Itchy anus

Author: Vanessa Ngan, Staff Writer, 1997


What is pruritus ani?

Pruritus ani, or itching of the skin about the anus (opening of the rectum) is a common complaint.

Anal itching is usually an isolated skin complaint in otherwise healthy persons, but in some it is part of a disorder involving other areas of the skin, especially the vulva in women and children.

What causes an itchy anus?

Common conditions affecting the anus and contributing to itch include:

The anal skin is exposed to irritating digestive products which may result in a rash (irritant dermatitis). The rash is made worse by:

  • Frequent stools (diarrhoea)
  • Straining at stool (constipation)
  • Scratching
  • Vigorous use of toilet tissue
  • Scrubbing with soap and water
  • Acidic or spicy foods.

Treatment of an itchy anus

Specific treatment may be prescribed for infection, infestation with pinworm, or certain skin conditions. General measures are described below.

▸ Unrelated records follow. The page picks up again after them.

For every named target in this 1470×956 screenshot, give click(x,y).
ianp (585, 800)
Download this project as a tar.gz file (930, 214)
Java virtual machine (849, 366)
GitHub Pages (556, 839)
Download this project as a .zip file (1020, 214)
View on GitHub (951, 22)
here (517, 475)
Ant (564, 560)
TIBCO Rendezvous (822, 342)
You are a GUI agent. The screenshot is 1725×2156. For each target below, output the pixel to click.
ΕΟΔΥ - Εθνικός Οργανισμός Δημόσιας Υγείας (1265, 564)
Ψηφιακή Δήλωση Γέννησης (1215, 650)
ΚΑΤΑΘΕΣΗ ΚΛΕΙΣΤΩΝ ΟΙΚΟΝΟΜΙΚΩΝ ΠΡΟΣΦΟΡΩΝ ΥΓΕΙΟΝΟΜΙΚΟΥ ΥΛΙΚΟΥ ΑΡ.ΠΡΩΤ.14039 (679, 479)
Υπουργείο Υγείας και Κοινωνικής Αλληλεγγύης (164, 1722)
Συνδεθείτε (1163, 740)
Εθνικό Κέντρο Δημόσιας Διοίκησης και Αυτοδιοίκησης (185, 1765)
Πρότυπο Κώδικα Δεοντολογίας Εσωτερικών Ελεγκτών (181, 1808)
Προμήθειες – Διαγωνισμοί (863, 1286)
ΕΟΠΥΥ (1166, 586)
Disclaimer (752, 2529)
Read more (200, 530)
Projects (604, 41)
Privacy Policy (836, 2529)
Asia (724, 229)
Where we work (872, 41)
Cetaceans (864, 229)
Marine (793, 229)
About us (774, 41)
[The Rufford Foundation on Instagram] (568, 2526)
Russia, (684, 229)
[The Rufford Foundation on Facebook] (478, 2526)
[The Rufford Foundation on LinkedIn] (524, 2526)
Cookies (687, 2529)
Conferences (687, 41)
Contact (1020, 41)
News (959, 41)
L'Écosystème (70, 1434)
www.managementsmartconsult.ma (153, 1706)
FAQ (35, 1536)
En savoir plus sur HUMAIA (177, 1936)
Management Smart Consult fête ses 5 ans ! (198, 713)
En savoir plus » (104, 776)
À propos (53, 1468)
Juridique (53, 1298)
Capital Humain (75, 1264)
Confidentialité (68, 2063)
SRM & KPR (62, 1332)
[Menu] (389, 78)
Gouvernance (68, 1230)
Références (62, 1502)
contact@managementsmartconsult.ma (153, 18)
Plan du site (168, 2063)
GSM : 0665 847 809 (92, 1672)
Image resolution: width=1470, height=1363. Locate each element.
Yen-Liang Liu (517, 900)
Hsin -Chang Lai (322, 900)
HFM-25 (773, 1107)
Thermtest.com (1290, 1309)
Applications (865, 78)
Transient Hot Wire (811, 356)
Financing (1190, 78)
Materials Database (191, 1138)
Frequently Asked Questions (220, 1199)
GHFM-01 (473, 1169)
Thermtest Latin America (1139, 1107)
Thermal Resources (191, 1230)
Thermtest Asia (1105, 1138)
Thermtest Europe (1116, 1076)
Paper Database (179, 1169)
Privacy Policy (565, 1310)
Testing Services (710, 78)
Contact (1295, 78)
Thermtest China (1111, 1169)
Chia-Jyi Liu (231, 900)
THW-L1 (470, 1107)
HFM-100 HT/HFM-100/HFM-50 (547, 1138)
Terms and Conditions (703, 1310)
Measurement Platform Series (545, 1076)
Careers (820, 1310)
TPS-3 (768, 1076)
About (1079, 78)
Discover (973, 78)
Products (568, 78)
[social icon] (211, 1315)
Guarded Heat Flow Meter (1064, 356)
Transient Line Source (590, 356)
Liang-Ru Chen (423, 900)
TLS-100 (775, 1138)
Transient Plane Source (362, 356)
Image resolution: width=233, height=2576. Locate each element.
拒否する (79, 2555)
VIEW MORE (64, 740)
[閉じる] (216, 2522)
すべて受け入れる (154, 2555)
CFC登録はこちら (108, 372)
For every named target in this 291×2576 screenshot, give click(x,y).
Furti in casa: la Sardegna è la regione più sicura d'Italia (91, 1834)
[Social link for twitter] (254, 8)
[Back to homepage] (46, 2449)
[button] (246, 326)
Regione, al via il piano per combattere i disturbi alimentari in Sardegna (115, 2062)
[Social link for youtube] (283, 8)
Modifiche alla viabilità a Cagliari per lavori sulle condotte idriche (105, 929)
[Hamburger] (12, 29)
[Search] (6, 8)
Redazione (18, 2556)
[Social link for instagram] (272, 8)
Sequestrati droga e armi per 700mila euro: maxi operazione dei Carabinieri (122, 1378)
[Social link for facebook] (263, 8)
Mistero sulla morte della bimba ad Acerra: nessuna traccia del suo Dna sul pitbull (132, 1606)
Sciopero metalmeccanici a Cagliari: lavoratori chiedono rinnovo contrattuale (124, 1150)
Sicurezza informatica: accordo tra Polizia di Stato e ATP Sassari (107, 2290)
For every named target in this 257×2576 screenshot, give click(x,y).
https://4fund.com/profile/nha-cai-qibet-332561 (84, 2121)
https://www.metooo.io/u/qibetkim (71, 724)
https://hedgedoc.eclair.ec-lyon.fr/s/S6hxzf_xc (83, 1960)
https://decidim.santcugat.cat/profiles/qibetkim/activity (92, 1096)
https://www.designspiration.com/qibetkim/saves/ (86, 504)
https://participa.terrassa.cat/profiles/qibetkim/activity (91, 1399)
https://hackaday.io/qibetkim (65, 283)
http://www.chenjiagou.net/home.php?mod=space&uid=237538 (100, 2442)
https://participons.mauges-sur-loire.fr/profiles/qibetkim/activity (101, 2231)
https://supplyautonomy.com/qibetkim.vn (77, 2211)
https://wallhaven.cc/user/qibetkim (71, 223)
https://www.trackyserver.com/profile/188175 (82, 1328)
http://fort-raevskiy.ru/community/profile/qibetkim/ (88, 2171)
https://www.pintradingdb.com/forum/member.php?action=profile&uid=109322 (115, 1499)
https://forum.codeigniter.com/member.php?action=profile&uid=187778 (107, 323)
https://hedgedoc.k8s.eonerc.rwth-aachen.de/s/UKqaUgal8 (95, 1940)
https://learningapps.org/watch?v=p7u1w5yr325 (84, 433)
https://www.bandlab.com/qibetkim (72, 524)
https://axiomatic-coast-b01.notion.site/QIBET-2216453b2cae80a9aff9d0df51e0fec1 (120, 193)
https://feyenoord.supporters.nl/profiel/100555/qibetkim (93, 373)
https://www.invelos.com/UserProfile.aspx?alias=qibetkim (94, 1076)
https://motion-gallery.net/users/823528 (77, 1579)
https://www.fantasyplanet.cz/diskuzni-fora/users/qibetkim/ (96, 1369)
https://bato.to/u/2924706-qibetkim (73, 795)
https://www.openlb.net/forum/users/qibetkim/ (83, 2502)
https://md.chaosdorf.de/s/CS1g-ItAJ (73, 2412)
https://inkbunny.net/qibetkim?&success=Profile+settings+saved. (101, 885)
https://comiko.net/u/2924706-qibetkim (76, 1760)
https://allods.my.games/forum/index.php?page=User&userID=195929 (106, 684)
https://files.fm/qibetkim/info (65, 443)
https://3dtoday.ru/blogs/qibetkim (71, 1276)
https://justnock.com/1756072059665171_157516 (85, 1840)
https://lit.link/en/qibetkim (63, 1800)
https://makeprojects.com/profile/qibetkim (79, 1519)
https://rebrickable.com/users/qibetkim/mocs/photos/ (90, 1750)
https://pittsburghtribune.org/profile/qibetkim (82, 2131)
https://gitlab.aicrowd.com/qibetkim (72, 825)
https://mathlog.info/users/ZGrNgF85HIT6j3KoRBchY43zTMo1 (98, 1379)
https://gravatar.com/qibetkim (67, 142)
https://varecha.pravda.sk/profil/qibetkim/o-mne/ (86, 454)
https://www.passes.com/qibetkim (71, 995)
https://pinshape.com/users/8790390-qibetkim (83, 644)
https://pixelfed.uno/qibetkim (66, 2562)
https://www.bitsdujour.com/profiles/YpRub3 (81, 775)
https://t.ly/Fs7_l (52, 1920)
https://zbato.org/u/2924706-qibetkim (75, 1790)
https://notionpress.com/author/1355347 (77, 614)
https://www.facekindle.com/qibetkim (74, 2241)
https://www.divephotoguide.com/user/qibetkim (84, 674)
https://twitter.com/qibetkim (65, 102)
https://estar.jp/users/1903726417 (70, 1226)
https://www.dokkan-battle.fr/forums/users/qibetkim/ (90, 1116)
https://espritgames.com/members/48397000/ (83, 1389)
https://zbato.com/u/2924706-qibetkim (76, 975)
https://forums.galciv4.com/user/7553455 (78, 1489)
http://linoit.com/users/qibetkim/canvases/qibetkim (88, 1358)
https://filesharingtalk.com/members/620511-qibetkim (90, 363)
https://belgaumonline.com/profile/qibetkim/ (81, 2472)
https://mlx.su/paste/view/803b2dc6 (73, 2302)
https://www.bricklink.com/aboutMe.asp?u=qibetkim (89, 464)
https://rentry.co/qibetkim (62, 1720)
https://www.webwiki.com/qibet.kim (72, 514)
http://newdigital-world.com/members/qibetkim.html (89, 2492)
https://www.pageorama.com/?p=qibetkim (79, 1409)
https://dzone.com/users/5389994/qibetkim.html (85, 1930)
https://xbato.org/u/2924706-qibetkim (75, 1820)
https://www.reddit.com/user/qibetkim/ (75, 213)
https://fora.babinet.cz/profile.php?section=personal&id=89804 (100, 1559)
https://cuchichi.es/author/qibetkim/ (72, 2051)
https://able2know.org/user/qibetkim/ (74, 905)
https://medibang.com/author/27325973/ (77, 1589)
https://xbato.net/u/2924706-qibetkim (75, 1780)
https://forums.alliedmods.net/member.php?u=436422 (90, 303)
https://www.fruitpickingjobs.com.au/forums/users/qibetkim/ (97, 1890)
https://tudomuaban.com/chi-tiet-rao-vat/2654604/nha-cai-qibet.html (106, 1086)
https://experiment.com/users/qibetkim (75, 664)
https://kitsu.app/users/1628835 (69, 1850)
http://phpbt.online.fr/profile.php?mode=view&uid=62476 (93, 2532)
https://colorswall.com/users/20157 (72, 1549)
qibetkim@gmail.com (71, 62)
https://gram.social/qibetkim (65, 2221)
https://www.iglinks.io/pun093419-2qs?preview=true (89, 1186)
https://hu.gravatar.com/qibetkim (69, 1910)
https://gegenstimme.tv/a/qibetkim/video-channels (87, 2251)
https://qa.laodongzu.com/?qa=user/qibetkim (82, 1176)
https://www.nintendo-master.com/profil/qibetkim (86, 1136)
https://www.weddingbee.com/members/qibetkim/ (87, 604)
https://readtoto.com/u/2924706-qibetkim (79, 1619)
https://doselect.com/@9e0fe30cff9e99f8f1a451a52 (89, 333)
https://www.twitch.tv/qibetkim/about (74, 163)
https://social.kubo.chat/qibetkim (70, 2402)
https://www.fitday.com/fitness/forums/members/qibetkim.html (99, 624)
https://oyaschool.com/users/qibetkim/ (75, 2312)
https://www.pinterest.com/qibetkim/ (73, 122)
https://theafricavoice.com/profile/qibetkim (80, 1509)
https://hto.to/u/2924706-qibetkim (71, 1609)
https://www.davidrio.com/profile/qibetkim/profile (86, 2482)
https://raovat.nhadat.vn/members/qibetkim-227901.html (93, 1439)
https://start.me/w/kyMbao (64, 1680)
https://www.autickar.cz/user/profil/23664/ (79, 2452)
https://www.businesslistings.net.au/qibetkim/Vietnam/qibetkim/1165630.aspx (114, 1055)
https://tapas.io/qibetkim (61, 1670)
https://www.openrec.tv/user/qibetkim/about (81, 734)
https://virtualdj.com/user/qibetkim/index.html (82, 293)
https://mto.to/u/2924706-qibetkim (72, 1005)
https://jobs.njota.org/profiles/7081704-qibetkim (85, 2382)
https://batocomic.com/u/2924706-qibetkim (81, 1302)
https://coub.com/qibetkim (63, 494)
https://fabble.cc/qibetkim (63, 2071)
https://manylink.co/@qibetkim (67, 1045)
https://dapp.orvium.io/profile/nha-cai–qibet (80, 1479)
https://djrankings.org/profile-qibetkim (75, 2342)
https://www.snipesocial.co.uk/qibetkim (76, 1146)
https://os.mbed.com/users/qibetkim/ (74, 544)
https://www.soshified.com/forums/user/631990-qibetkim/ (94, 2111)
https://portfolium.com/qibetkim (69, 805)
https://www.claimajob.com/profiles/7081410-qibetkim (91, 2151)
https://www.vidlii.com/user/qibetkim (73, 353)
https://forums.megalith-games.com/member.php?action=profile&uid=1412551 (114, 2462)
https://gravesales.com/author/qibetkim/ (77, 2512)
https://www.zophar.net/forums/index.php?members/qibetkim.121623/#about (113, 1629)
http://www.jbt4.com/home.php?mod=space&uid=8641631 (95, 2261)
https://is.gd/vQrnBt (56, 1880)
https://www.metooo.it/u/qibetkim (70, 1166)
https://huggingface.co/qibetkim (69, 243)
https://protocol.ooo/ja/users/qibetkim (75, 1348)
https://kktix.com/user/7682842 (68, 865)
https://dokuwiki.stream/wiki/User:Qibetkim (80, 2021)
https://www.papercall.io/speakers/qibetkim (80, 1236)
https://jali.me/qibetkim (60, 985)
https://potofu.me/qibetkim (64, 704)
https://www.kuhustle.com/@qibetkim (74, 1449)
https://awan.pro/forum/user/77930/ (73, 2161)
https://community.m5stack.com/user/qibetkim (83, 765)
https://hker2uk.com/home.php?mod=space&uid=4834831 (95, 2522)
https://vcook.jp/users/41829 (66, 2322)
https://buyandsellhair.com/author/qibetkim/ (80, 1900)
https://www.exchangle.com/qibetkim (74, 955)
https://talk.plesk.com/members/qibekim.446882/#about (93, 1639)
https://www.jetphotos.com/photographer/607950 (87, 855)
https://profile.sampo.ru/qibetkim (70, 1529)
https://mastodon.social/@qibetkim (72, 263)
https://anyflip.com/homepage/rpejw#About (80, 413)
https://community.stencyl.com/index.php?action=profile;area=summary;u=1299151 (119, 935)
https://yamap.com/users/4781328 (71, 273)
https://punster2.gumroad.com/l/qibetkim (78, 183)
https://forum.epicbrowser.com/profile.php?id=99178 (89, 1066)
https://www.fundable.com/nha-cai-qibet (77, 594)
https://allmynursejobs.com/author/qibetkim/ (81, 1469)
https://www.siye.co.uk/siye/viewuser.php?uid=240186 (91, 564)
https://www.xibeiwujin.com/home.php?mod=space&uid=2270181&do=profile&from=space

  • Irritation of the anal skin needs to be reduced. It is impossible to eliminate it altogether because the stool continues to be in contact with the inflamed skin.
  • Cleanse carefully, thoroughly and gently after bowel movements. If there is faecal leakage, cleanse again after an interval of half an hour.
  • Wash the anus using a electronic bidet-toilet, standard bidet, shower or a bucket of lukewarm water. Moistened tissues or soft toilet paper are next best. Use aqueous cream, mineral oil or other soap-free cleanser. Avoid soap and rough toilet paper.
  • Apply medicated ointment as directed.
  • Ask your doctor to explain your treatment. Various different soothing preparations are suitable, including mild topical steroids and zinc paste. Strong steroid creams should not be applied for more than a few days unless under strict medical supervision.
  • Petroleum jelly can be applied frequently to soothe and to act as a barrier preparation and skin protectant.
  • Do not apply any other remedy, suppository, or medicine to your rash. They can cause allergic contact dermatitis.
  • Avoid constipation.
  • Eat plenty of high fibre foods (cereals, fruit and vegetables). Straining at stool causes cracks in the anus which are irritable and harbour bacteria.
  • Avoid excessively loose or otherwise irritating motions.
  • Don't over-indulge in spicy food, prunes, figs, orange juice, coffee or beer.
  • NEVER SCRATCH! Scratching and rubbing is a common reason for the continuing pruritus ani.

Itching of the anus is frequently persistent and recurrent. The above advice should be followed indefinitely.